By Tammy Ayer / Yakima Herald-Republic
YAKIMA — Near where members of Yakima Valley College’s softball team compete, a memorial drinking fountain honors the life and accomplishments of one of Yakima County’s greatest fastpitch softball players.
The red brick fountain built for James Michael “Mickey” McVey stands between Dunbar Field and the college’s soccer field, west of Larson Park and close to West Arlington Avenue. On Saturday, several former fastpitch softball players who knew and played with McVey will gather to mark the 50th anniversary of the fountain, which was dedicated several weeks after McVey died at age 28.
McVey, the star first baseman and captain of Ole’s Place Tavern fastpitch softball team, was killed early on Aug. 20, 1971, in a head-on crash with a drunk driver south of Everett. McVey was in Everett with the team to compete in the four-day Washington State Men’s Fastpitch Tournament and had hit a home run in the first game, securing a 1-0 victory for Ole’s Place over a tough Bremerton team.
He died four hours after the game. Ole’s Place kept playing in the tournament and won first place.

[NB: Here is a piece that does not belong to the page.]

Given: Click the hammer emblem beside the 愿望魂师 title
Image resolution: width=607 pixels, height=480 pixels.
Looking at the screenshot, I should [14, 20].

Scott Wilson, a Yakima businessman who played fastpitch softball for 12 years, organized Saturday’s event. It will begin at noon and is open to the public, with a special invitation for all fastpitch players and fans. At least 11 former players have said they’ll be there, according to Wilson.
People will be coming from Seattle, Boise, Pasco and Vancouver, Wilson said, and he hopes to see a big turnout of area fastpitch softball players, fans and their families.
“We welcome all fans, all ex-players of these glory years to assemble at noon on Saturday … in memory and honor to inspire a new generation,” Wilson said. “We invite anybody that ever watched a game to come see some of the people they haven’t seen for years and years.”
After the state tournament in Everett, McVey’s teammates played in a double-header and collected $600 in donations for a memorial to honor him. The money bought materials; McVey’s dad ran McVey Plastering and about a dozen men came out and built the fountain. Wilson made the plaque with the words “Mickey McVey Memorial Drinking Fountain.”
Neither of the two faucets on the fountain work, but all the brickwork and mortar is in place and unscathed. Wilson repaints the plaque he made every few years.
Among those invited Saturday is pitching great Dwayne “Tiger” Kamphuis of Grandview. Kamphuis pitched for nearly four decades. That included a few years as pitcher and shortstop with the four-man “King and His Court,” a traveling team renowned for its dominant exhibition performances against Major League baseball players. It was formed by Walla Walla native Eddie “The King” Feigner.
The softball facility at Liberty Christian University in Lynchburg, Va., is named for Kamphuis, whose home is filled with his many softball honors. He came to the Yakima Valley from his native California for fastpitch softball.
The Valley was a hotbed of softball for decades from the late 1940s, with its epicenter a four-field complex on what is now the college’s campus. McVey, who graduated from Eisenhower High School in 1961 and earned a degree in civil engineering from the University of Washington, was among the most outstanding of the hundreds who played fastpitch softball there.
Games were free and drew big crowds, with entire families setting up picnics and chairs to watch their favorite teams.
“There were hundreds and hundreds of people that played. We had 300 players playing at many different levels. Yakima fielded top-10 teams,” Wilson said. “It was really competitive in those days. … We played in California, Canada, Montana, Idaho.”
Dunbar Field is the only remaining softball diamond of the original four-field community softball complex. It was part of a 20-acre donation to the city of Yakima by Rose Larson, mother of Yakima businessperson and attorney Shirley D. Parker, according to information on the college’s website. The college soccer field, originally known as Noel Field, was also part of that four-field community softball complex.
The city transferred the portion of Larson Park known as Dunbar Field, Noel Field and Field No. 4 to the college in 2002.
“It was just a hub. The stands that you see down there are a third the size of the capacity we had in the old days,” Wilson said.
“We entertained so many people and it was part of their life every night to see a different team, and it was all free. It was really neat,” he added.